第24章 戦場
最後にカカシは、重症の仲間を背負う巨体のブルのそばによった。慈悲に満ちた表情でブルの頭をなでた。
「ブル、これから下山するぞ。何時間も重いだろうが、頑張ってくれ。もうひと踏ん張りだ。オレの仲間を、みんなを頼んだぞ」
カカシはブルの前足を触った。斬られた傷が目立つ。みんなと同じ包帯が巻かれていた。
ブルは首を振り、カカシの方に頭をこすった。一声発して、ブルは大きな巨体を起こした。もう出発する気なのだろう。
曲げた足を伸ばし、背に布団のように身を任せた暗部の仲間を落とさぬよう、ブルは慎重に前足と後ろ足で立ち上がった。
「頼んだぞ、夕顔」
ブルのそばにいた夕顔に声をかけた。長い髪がゆらめく。下山する仲間の中でいちばん経験豊富だ。適切な判断が出来る。
「はい。カカシ先輩、無理をなさらないでください」
「ああ」
カカシは黒い口布をつけて
狐面を装着した。紅い瞳が灯る。
先頭は新人とハギ。真ん中はブルや負傷した仲間。後方はボタンが並んだ。テンゾウが声をかけると、明るく笑顔で応えた。
静かに仲間たちが下山する。カカシは眺めたまま。
気配を消しながら、どこまで敵に見つからずに帰還できるか。
どこかで敵に
遭遇するだろう。
そのとき
隊長のカカシはそばにいない。本来ならば、いっしょに下山して仲間を助けたいが、そう甘くない。見えなくなってもカカシは仲間を案じた。

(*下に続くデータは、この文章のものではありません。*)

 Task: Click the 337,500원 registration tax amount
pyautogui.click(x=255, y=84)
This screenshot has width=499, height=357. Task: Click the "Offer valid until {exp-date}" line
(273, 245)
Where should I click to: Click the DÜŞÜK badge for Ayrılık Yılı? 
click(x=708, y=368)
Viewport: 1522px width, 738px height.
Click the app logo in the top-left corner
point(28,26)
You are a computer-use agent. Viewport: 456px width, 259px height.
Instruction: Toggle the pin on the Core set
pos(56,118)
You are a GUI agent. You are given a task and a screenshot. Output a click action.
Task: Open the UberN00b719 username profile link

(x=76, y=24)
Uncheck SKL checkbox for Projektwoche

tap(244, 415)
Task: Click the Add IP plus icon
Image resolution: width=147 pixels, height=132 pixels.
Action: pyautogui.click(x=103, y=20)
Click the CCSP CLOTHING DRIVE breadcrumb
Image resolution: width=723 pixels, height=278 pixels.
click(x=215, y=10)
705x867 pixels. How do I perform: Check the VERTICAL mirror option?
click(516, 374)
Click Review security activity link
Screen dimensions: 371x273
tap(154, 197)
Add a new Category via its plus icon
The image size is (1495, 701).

「カカシ先輩、では、ボクは断崖絶壁の方のアジトを爆破して来ます」
テンゾウは猫面のまま頭を下げた。カカは頼りになる背中を見送った。
「ああ、頼んだぞ。行ってこい」
「……はい。御武運を…」
かすれた声がカカシの耳に届いた。
テンゾウは、すぐに西へ向かった。